VeriSign’s widespread intelligent infrastructure provides an unparalleled view into emerging threats across the entire Internet, including detailed statistics on e-commerce activity. VeriSign reports on intelligence drawn from the global Domain Name System (DNS) as well as VeriSign’s Authentication Services, Managed Security Services, Payment Services, and Fraud Protection Services. During this free Web Seminar on VeriSign’s Q4 2004 data, you will learn about the growing usage trends in e-commerce and the Internet, in addition to valuable information about e-commerce fraud. The briefing also identifies the peak days in the holiday shopping season and analyzes the e-commerce growth sustained into Q1 2005 by online merchants.

March 15^th
Ensuring Messaging Continuity in the Enterprise: A VeriSign® Email Security Services Web seminar hosted by SearchExchange (TechTarget)

Today, email security is mostly confined to spam filtering and virus scanning. But since email is a mission-critical business application, enterprises must focus on a broader, more comprehensive “messaging continuity” strategy that secures email systems from disasters and disruptions. This Web seminar will discuss approaches and alternatives for disaster recovery, email availability and attack prevention.

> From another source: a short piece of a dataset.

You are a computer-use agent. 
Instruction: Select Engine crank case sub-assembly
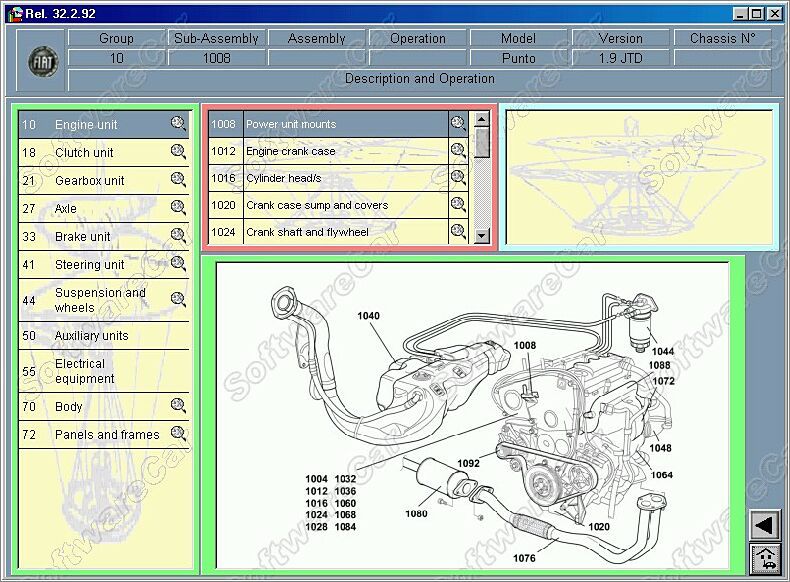click(x=291, y=151)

Registration information is not yet available for this event. Visit SearchExchange.com, after February 15th, to register.

Upcoming Conferences

January 23rd – 27th
Lotusphere
Walt Disney World Resort, Orlando, Florida

This four-day conference delivers a comprehensive view into Notes, Domino, and the entire Lotus product portfolio, as well as the WebSphere Portal product line, Pervasive Computing technology, and the IBM Workplace. VeriSign will showcase enhancements to its Email Security Service.

February 14th – 18th
RSA Conference 2005
Moscone Center, San Francisco, California

The RSA Conference is one of the most authoritative resources for organizations seeking to secure their systems against cyber-criminals. Visit VeriSign at booth #704 and the OATH Partner Booth at booth #930. Be sure to catch the special keynote session by VeriSign president and CEO Stratton Sclavos. VeriSign is also hosting an exclusive customer event, invitation only, on Wednesday, February 16. Contact Melissa Lavigne (mlavigne@verisign.com) for more information.

March 6th – 8^th
Computerworld Premier100
JW Marriott Desert Ridge Resort, Scottsdale, Arizona

At this event, you will have an opportunity to learn from Computerworld magazine’s Premier 100 IT Leaders and Alumni.

March 15th -17th
Electronic Transactions Association (ETA) Annual Meeting
Mirage Hotel and Casino, Las Vegas, Nevada

The ETA serves the needs of organizations that offer transaction processing products and services. ETA is now an international association with over 400 member companies from seven different countries.

May 9th – 12th
Digital ID World
Hyatt Regency Embarcadero, San Francisco, California

Sponsored by VeriSign, Digital ID World 2005 is packed with 40 insightful hours of workshops, tutorials, and panels on bringing identity to your business. Learn about technologies and strategies that will help you address:

IT Availability and Business Continuity
Business Partner Integration and Supply Chain Management
The Ongoing Erosion of User Confidence
Dynamic Management of Corporate Resources

The global identity community of vendors, analysts, academics, and media coalesces into a singular “identity ecosystem” at Digital ID World. The benefits are as unique as the event.

June 6th – 8^th
Gartner IT Security Summit
Marriott Wardman Park Hotel, Washington, DC

This comprehensive conference covers the latest in security technologies, and provides comprehensive advice on building business cases for information security budget requests, complying with complex legislation, disaster recovery, and business continuity planning.

July 13th – 15th
Catalyst North America
Manchester Grand Hyatt, San Diego, California

The Catalyst Conference is an annual, three-day educational event offering four tracks: Application Platform Strategies, Identity and Privacy Strategies, Network and Telecom Strategies, and Security and Risk Management Strategies.

August 21st – 23rd
Aspen Summit
The St. Regis, Aspen, Colorado

The Aspen Summit 2005 is the Progress & Freedom Foundation’s annual gathering of the digital world’s most prominent business leaders, probing thinkers, and influential policymakers.